Declining Balance Depreciation = Current Book Value * Depreciation rate
where:
Current Book Value = Net Book Value – Residual Value
Step 1: Calculate the asset’s beginning book value. It is determined by subtracting the accumulated depreciation from the cost of the fixed asset.
Step 2: Then, determine the asset’s useful life and its salvage value.
Step 3: Subtract the estimated salvage value from the cost of the asset to find the total depreciable amount.
Step 4: Next, determine the annual depreciation expense by multiplying the asset’s book value by the depreciation rate.
Step 5: Finally, subtract Depreciation Expense from Book Value and get the new book value.
On April 1, 2011, Johnson Jenner Private Limited purchased equipment at the cost of $140,000.
The equipment is estimated to have a 5-year useful life. At the end of the 5th year, the salvage value will be $20,000.
Johnson Jenner Private Limited recognizes depreciation to the nearest whole month. Find the depreciation expenses for 2011, 2012, and 2013 using the 150 percent declining balance depreciation method.
Solution:
Asset’s Useful Life = 5 years ( given)
Straight-line depreciation rate = 1/5
= 20% per year
So,
Depreciation rate (150 percent declining balance depreciation method) = 20% * 150%
= 20% * 1.5
= 30% per year
The depreciation amounts are calculated as follows:
Depreciation = $140,000 * 30% * 9/12
= $31,500
Depreciation = ($140,000 – $31,500) * 30% * 12/12
= $32,550
Depreciation = ($140,000 – $31,500 – $32,550) * 30% * 12/12
= $22,785
Depreciation = ($140,000 – $31,500 – $32,550 – $22,785) * 30% * 12/12
= $15,950
Depreciation = ($140,000 – $31,500 – $32,550 – $22,785 – $15,950 )*30% *12/12
= $11,165
Depreciation = ($140,000 – $31,500 – $32,550 – $22,785 – $15,950 -$11,165 )*30% *12/12
= $7,815
Note: In order to maintain the book value the same as the salvage value, the depreciation for the Year 2016 must be taken as $6,051 but not $7,815.
$26,051 – $20,000 = $6,051 (here, depreciation stops)
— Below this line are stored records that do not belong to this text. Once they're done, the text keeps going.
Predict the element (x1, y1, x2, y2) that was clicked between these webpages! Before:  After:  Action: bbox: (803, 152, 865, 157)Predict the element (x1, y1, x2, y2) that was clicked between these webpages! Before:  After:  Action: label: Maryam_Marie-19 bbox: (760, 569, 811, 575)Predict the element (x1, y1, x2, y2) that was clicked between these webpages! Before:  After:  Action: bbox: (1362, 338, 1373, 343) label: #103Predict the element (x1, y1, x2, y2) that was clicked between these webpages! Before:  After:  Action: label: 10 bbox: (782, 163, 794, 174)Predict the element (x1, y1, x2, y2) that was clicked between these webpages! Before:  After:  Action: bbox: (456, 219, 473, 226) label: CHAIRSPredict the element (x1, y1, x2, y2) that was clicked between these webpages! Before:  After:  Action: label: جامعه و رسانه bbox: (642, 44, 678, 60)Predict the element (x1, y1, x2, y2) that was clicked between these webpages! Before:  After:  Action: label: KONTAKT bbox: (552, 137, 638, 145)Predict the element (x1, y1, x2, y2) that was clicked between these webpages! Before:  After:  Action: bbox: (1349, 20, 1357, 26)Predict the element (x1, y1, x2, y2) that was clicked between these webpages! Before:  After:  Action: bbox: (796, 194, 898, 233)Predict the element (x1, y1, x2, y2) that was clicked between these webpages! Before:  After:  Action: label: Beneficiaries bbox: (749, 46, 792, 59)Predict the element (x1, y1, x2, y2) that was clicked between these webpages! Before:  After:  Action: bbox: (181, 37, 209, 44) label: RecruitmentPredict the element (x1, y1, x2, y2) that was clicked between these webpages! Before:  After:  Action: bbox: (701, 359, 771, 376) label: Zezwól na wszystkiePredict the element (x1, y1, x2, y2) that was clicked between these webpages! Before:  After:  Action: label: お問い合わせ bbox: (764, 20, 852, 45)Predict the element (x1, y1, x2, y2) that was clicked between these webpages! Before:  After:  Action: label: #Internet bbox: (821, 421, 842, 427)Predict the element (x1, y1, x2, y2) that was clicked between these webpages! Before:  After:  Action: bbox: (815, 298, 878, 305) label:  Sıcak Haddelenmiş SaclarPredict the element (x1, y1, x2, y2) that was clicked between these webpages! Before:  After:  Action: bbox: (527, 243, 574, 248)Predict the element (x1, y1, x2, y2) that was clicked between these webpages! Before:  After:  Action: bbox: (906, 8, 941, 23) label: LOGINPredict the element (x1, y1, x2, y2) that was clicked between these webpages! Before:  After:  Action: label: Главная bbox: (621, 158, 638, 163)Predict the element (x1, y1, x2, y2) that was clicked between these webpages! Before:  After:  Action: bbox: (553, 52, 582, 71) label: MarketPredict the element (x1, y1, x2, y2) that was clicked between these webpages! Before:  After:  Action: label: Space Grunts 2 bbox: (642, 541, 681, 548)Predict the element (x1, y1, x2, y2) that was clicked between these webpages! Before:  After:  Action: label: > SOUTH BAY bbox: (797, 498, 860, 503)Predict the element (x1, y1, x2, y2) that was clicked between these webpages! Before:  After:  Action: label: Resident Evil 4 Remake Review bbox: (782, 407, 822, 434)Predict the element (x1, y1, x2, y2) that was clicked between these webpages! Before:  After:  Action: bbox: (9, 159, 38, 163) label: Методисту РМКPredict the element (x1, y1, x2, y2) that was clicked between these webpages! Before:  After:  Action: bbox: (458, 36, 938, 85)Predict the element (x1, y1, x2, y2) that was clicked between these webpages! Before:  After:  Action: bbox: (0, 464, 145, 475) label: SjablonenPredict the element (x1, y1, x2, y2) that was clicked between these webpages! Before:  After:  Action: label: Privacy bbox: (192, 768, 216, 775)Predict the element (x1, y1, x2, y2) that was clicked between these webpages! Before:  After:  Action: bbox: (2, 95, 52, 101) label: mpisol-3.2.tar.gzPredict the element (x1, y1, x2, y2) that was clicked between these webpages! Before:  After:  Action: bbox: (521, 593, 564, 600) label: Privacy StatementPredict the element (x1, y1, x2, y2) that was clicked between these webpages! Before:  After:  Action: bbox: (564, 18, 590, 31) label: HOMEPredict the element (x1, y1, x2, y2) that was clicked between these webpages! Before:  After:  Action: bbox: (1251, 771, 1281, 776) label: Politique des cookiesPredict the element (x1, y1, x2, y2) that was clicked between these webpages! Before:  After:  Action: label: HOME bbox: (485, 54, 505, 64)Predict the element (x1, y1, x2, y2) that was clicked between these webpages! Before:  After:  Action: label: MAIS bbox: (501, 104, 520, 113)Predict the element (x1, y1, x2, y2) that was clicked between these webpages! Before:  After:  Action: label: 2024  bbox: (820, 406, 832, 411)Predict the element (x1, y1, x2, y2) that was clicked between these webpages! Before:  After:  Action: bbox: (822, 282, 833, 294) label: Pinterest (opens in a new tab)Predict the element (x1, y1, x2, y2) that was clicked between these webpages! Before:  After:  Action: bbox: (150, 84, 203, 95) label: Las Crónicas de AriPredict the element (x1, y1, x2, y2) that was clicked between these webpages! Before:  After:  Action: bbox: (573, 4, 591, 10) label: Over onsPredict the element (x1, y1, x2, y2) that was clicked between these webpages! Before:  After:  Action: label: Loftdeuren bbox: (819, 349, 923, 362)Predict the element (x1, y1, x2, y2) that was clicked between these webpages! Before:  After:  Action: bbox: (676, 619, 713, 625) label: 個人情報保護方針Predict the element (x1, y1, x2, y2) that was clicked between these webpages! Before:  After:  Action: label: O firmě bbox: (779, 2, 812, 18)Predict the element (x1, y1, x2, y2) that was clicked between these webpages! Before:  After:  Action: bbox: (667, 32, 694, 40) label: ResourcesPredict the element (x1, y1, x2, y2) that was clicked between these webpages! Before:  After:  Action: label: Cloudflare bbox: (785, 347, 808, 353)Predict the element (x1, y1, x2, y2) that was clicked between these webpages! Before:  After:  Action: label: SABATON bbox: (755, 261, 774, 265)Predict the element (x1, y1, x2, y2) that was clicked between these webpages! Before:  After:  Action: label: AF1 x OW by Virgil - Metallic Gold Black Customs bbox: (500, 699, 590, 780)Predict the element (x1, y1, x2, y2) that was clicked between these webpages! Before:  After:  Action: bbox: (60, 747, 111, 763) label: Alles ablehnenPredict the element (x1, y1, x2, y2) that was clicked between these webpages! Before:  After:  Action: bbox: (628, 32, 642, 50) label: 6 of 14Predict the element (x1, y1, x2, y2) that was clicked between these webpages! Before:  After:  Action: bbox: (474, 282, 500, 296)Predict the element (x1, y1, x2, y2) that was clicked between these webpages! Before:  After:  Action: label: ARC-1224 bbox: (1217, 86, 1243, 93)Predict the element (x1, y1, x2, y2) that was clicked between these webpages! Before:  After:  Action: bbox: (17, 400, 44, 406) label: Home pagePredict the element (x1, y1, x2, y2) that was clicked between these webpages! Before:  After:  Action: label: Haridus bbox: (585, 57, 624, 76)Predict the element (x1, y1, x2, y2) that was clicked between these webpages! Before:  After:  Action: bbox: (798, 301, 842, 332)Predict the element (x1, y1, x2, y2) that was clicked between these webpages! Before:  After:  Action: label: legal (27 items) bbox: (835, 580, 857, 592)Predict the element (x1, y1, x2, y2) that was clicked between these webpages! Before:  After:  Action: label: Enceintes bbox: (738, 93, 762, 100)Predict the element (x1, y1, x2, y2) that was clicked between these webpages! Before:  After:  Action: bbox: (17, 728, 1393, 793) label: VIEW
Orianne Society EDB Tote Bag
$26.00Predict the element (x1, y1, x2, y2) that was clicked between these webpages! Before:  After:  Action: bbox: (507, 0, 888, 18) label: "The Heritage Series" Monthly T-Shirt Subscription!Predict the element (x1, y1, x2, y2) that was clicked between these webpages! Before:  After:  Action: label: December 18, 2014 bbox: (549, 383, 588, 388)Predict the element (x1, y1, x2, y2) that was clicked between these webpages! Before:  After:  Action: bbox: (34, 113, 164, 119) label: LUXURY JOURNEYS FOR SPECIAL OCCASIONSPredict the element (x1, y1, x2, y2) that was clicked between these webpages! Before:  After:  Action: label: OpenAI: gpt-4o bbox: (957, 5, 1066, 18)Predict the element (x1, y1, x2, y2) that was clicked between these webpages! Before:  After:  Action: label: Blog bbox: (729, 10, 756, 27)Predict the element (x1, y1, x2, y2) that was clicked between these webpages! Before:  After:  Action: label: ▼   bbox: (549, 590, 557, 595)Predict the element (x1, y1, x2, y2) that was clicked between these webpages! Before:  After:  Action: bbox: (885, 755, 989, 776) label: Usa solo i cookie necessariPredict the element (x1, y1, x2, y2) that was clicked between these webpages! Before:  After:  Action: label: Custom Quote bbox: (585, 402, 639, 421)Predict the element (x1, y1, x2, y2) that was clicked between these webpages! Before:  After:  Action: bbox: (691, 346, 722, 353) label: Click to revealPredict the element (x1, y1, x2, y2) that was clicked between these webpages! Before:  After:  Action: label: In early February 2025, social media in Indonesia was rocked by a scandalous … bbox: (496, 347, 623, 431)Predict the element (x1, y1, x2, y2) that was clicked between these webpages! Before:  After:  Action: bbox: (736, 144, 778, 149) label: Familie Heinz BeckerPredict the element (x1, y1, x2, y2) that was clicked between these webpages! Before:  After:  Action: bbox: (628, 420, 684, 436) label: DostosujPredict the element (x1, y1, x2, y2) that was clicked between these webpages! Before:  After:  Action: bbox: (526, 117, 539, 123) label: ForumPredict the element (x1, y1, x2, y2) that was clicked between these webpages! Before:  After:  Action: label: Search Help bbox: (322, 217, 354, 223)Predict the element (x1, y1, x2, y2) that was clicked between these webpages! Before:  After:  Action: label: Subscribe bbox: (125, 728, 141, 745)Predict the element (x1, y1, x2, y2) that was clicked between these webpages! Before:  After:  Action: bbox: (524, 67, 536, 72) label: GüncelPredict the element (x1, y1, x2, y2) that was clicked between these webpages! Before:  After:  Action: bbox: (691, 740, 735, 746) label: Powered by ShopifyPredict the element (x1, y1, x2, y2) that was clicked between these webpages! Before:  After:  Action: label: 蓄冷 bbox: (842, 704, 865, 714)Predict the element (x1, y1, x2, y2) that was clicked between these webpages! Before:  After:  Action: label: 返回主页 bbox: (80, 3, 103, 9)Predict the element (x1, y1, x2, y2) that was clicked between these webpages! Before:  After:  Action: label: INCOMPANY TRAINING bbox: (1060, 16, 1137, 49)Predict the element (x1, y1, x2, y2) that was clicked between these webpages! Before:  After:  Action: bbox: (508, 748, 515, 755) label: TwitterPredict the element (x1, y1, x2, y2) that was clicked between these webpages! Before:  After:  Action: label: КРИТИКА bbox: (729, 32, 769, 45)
Year | Book Value ( at the beginning) | Depreciation Rate | Depreciation Amount | Book Value ( at the end) |
2011 | $140,000 | 30% | $31,500 | $108,500 |
2012 | $108,500 | 30% | $32,550 | $75,950 |
2013 | $75,950 | 30% | $22,785 | $53,165 |
2014 | $53,165 | 30% | $15,950 | $37,216 |
2015 | $37,216 | 30% | $11,165 | $26,051 |
2016 | $26,051 | 30% | $6,051 | $20,000 |
Businesses must choose the appropriate depreciation method based on the asset, its planned use, and how technological advancements may affect its usefulness. The Declining Balance Depreciation Method works best with assets and equipment, like technological goods, that are likely to become outdated and worthless in a matter of years.